**Records from a dataset:**

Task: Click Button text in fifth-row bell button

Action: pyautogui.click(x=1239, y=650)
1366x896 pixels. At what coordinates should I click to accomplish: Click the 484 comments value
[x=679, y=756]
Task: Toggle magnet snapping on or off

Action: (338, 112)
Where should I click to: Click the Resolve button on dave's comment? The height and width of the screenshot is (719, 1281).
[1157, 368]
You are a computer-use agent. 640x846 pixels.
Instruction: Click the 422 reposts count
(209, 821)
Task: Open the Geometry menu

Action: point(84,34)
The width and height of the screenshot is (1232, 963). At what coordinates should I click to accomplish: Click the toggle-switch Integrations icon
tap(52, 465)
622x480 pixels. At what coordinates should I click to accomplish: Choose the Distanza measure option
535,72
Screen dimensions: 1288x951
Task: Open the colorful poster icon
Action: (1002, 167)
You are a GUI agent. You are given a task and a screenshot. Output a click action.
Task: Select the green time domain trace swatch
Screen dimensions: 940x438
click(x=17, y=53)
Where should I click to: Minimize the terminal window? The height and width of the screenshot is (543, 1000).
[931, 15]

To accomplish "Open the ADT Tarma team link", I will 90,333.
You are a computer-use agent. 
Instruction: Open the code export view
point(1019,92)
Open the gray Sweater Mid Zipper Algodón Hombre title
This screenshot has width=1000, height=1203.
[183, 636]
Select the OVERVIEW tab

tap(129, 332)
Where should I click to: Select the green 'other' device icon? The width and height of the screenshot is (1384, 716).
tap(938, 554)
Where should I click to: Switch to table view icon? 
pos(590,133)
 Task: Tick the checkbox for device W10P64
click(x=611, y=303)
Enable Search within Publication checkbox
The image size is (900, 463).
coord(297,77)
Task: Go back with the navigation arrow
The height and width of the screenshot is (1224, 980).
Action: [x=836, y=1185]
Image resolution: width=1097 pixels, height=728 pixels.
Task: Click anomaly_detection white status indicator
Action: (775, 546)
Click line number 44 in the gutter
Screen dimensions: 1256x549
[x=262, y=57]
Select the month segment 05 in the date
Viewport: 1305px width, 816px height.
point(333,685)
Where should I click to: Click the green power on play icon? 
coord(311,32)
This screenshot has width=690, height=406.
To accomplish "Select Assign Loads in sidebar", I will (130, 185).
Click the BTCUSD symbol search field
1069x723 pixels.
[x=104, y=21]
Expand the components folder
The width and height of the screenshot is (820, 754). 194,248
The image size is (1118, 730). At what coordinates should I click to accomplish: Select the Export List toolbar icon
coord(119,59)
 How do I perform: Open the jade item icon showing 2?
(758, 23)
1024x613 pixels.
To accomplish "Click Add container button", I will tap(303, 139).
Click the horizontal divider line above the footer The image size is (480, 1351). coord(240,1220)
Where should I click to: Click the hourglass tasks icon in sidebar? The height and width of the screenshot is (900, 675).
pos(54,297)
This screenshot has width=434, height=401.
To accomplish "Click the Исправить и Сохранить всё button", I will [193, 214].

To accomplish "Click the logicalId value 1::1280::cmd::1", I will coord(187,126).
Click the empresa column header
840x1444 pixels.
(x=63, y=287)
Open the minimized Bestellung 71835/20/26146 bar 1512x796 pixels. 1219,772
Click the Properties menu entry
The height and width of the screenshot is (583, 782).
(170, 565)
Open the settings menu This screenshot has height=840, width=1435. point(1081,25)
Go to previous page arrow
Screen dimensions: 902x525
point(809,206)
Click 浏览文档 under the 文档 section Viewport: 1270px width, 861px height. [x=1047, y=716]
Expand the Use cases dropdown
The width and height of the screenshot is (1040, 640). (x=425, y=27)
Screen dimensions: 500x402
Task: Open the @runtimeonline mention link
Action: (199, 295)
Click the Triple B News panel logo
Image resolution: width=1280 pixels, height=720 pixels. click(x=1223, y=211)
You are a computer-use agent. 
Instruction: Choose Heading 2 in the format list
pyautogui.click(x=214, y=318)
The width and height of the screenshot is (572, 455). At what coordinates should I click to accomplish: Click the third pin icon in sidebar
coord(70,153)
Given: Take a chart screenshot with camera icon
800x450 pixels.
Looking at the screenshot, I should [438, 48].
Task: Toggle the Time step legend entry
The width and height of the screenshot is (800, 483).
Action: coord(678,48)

**Assignment:**
Every entry must be output again, exactly as written above.

**Result of this exercise:**
Task: Click Button text in fifth-row bell button

Action: pyautogui.click(x=1239, y=650)
1366x896 pixels. At what coordinates should I click to accomplish: Click the 484 comments value
[x=679, y=756]
Task: Toggle magnet snapping on or off

Action: (338, 112)
Where should I click to: Click the Resolve button on dave's comment? The height and width of the screenshot is (719, 1281).
[1157, 368]
You are a computer-use agent. 640x846 pixels.
Instruction: Click the 422 reposts count
(209, 821)
Task: Open the Geometry menu

Action: point(84,34)
The width and height of the screenshot is (1232, 963). At what coordinates should I click to accomplish: Click the toggle-switch Integrations icon
tap(52, 465)
622x480 pixels. At what coordinates should I click to accomplish: Choose the Distanza measure option
535,72
Screen dimensions: 1288x951
Task: Open the colorful poster icon
Action: (1002, 167)
You are a GUI agent. You are given a task and a screenshot. Output a click action.
Task: Select the green time domain trace swatch
Screen dimensions: 940x438
click(x=17, y=53)
Where should I click to: Minimize the terminal window? The height and width of the screenshot is (543, 1000).
[931, 15]

To accomplish "Open the ADT Tarma team link", I will 90,333.
You are a computer-use agent. 
Instruction: Open the code export view
point(1019,92)
Open the gray Sweater Mid Zipper Algodón Hombre title
This screenshot has width=1000, height=1203.
[183, 636]
Select the OVERVIEW tab

tap(129, 332)
Where should I click to: Select the green 'other' device icon? The width and height of the screenshot is (1384, 716).
tap(938, 554)
Where should I click to: Switch to table view icon? 
pos(590,133)
 Task: Tick the checkbox for device W10P64
click(x=611, y=303)
Enable Search within Publication checkbox
The image size is (900, 463).
coord(297,77)
Task: Go back with the navigation arrow
The height and width of the screenshot is (1224, 980).
Action: [x=836, y=1185]
Image resolution: width=1097 pixels, height=728 pixels.
Task: Click anomaly_detection white status indicator
Action: (775, 546)
Click line number 44 in the gutter
Screen dimensions: 1256x549
[x=262, y=57]
Select the month segment 05 in the date
Viewport: 1305px width, 816px height.
point(333,685)
Where should I click to: Click the green power on play icon? 
coord(311,32)
This screenshot has width=690, height=406.
To accomplish "Select Assign Loads in sidebar", I will (130, 185).
Click the BTCUSD symbol search field
1069x723 pixels.
[x=104, y=21]
Expand the components folder
The width and height of the screenshot is (820, 754). 194,248
The image size is (1118, 730). At what coordinates should I click to accomplish: Select the Export List toolbar icon
coord(119,59)
 How do I perform: Open the jade item icon showing 2?
(758, 23)
1024x613 pixels.
To accomplish "Click Add container button", I will tap(303, 139).
Click the horizontal divider line above the footer The image size is (480, 1351). coord(240,1220)
Where should I click to: Click the hourglass tasks icon in sidebar? The height and width of the screenshot is (900, 675).
pos(54,297)
This screenshot has width=434, height=401.
To accomplish "Click the Исправить и Сохранить всё button", I will [193, 214].

To accomplish "Click the logicalId value 1::1280::cmd::1", I will coord(187,126).
Click the empresa column header
840x1444 pixels.
(x=63, y=287)
Open the minimized Bestellung 71835/20/26146 bar 1512x796 pixels. 1219,772
Click the Properties menu entry
The height and width of the screenshot is (583, 782).
(170, 565)
Open the settings menu This screenshot has height=840, width=1435. point(1081,25)
Go to previous page arrow
Screen dimensions: 902x525
point(809,206)
Click 浏览文档 under the 文档 section Viewport: 1270px width, 861px height. [x=1047, y=716]
Expand the Use cases dropdown
The width and height of the screenshot is (1040, 640). (x=425, y=27)
Screen dimensions: 500x402
Task: Open the @runtimeonline mention link
Action: (199, 295)
Click the Triple B News panel logo
Image resolution: width=1280 pixels, height=720 pixels. click(x=1223, y=211)
You are a computer-use agent. 
Instruction: Choose Heading 2 in the format list
pyautogui.click(x=214, y=318)
The width and height of the screenshot is (572, 455). At what coordinates should I click to accomplish: Click the third pin icon in sidebar
coord(70,153)
Given: Take a chart screenshot with camera icon
800x450 pixels.
Looking at the screenshot, I should [438, 48].
Task: Toggle the Time step legend entry
The width and height of the screenshot is (800, 483).
Action: coord(678,48)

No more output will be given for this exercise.